Intel is your best bet for properly working hardware accelerated 3D. Intel has freely licensed firmware and driver that they support. Unfortunately Intel GPUs hardware sold after 2008, depends on the *Management Engine and is incompatible with POWER9 hardware. Old Intel GPUs are limited to OpenGL 2.0.

AMD[edit]

AMD (formerly ATI) has a free driver they support but their firmware remains proprietary. You will not get hardware accelerated 3D on AMD with free software. AMD has released specifications for many of their cards.
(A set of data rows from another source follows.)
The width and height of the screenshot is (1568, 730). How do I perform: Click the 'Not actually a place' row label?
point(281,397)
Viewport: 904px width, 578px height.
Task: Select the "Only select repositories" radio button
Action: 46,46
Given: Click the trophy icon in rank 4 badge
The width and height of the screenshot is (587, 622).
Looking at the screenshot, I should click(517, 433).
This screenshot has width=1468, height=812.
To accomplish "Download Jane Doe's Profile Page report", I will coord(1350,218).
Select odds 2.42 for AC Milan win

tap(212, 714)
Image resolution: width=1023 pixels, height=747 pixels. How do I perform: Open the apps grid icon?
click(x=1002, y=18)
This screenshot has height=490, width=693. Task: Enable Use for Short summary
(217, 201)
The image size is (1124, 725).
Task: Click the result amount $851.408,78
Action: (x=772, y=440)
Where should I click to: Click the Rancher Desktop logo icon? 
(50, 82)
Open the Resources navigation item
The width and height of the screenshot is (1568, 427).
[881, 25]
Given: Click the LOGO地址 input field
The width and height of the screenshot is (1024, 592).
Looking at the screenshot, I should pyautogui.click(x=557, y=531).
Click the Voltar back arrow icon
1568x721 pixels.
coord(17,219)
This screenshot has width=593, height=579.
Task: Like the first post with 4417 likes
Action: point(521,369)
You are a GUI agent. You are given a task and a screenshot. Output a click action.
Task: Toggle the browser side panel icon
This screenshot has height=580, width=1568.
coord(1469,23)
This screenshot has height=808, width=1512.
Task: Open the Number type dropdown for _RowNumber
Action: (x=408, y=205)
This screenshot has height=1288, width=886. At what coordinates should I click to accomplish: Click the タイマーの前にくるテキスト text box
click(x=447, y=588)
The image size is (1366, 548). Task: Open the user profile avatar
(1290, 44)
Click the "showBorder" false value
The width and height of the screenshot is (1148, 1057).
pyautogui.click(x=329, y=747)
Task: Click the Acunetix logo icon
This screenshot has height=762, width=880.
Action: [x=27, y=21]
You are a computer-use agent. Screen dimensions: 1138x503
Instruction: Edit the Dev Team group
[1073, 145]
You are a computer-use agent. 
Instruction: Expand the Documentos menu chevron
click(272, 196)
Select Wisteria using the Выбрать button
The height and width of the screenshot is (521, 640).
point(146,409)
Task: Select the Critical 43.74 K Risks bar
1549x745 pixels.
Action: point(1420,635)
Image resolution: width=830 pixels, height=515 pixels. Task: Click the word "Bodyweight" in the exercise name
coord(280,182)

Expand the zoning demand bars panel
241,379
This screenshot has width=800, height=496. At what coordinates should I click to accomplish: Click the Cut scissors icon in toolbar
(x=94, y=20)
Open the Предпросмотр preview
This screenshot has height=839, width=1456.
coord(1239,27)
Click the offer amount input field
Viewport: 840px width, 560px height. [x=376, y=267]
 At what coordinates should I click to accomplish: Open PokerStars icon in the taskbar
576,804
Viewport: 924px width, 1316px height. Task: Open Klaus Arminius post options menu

There are is a libre reimplementation of AMD Southern Islands GPU ISA called MIAUW, but this incomplete and cannot be used to synthesize a working GPU design. By contrast AMD has made a high performance processor called the Opteron (designed by Mitch Alsup) which might be good enough to do software rendering. Currently there is no reverse engineering effort of those AMD GPUs.

Nvidia[edit]

Nvidia supported an obfuscated 2D only driver for some time in the past. They have not released any specs.

nouveau[edit]

There is a reverse engineered free software driver+firmware, nouveau, which is not supported by Nvidia at all. nouveau enables hardware accelerated 3D for some Nvidia cards.

OpenPOWER[edit]

The IBM POWER9 has enough horsepower to play 3D games using multithreaded software rendering.

PowerVR[edit]

There is still no free software driver. This is also used in some older Intel chipsets, as well as on the BeagleBone and OpenPandora.